Bedforms and Grain Size
Bedforms also vary with grain size (see Figure 4.20, Nichols, 2009). Very fine sand and silt are very easy to transport and erode. They form nice ripples, but do not form dunes when transported by water. Instead, ripples transition into planar laminae. Coarse sand and larger sediment is too hard to transport and erode to get ripples. The erosional force at the reattachment point is not strong enough to erode the coarse grains and produce the erosional surfaces on the backs of ripples. Without this erosion, troughs do not form and without troughs, crests do not form. The sequence of structures in granules with increasing flow is:
- no transport
- faint planar lamination - the lamination is poorly developed because the sediment is often poorly sorted and not much transport is occurring
- dunes - the flow is strong enough to erode at the attachment point
- upper planar lamination
In contrast, the sequence of structures in silt is:
- no transport
- upper planar lamination
Extra: High Sediment Loads
Sometimes with slope failures on land or under water, much more sediment can be put into motion than the flow would normally erode. Depending on the amount of water mixed with the sediment, the flow characteristics are different. When abundant water is present, the sediment can form a thick slurry with a higher density than sediment-free water, commonly leading to a higher Re and more turbulent flow (Re=u*l*r/µ). Also, collisions between grains become extremely important. Both of these tend to keep the sediment moving. Grain-to-grain collisions also have an important effect on grain sorting. The collisions tend to make sorting much less efficient and the sediment that gets deposited tends to consist of which ever grains make it to the base of the flow and are not kicked back up again. Usually, the largest grains are part of this first deposit because they weigh more, but small grains are also present. As the amount of sediment decreases, the flow becomes more like typical water flows. Turbidites are subaqueous flows that start out with a very high sediment load and decrease in time to more normal flows. They have characteristic sedimentary structures associated with them that reflect these changes.

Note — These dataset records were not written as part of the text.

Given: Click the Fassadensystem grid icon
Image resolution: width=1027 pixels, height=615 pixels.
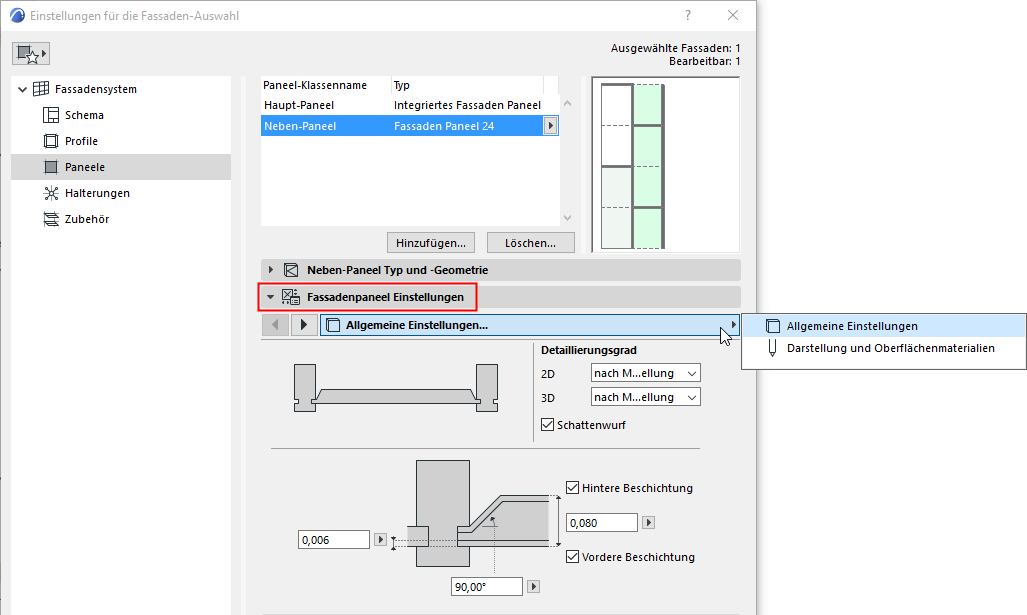Looking at the screenshot, I should [x=38, y=88].
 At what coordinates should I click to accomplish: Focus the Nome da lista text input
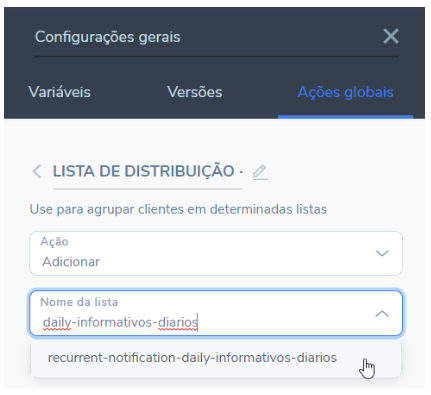(x=216, y=313)
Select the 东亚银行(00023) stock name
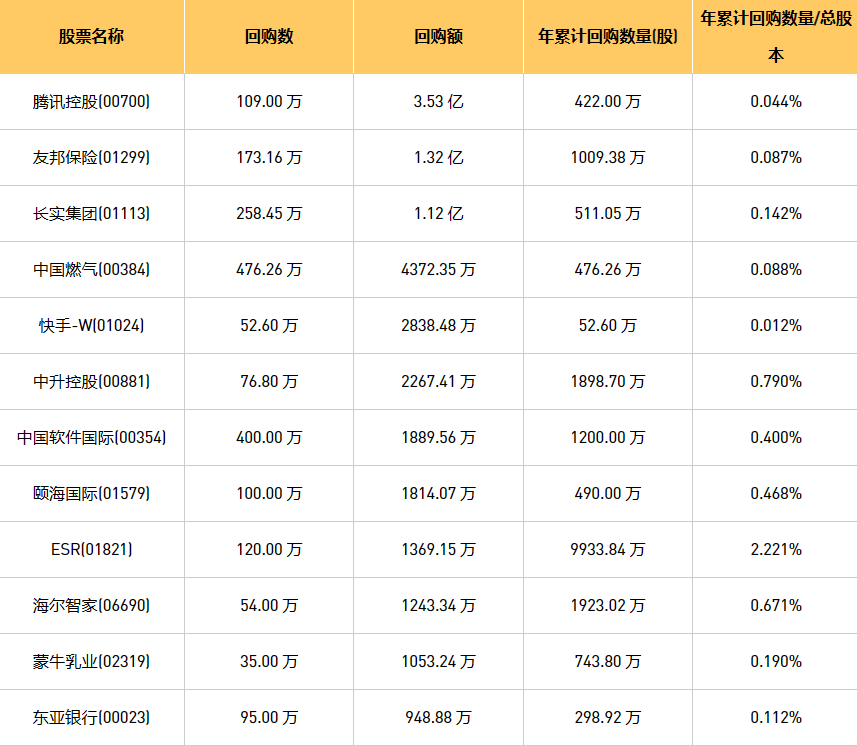 [x=91, y=717]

If there is very little water associated with a clay-rich sediment flow, the flow can be very viscous due to the charge attraction among clay particles. The high viscocity makes the flow laminar (Re=u*l*r/µ). Debris flows with lots of cohesive mud are like this. In laminar flows, there is no mixing of the water or grains (or ice) and there is no sorting of grain sizes. Thus, the sediment remains mixed up with large grains, sometimes boulders, “floating” in mud. They flow down hill pulled by gravity until the flow seizes up and stops. This can be due to too low a slope or loss of water. Underwater debris flows can also be diluted by water that gets incorporated at the edges of the flow and become less viscous and more turbulent.
There also are dry sediment flows in which air is present between grains. For example, rock avalanches and some pyroclastic flows from volcanoes lack water. For these to move significant distances, large amounts of energy from either gravity or explosions are necessary to keep the sediment in motion.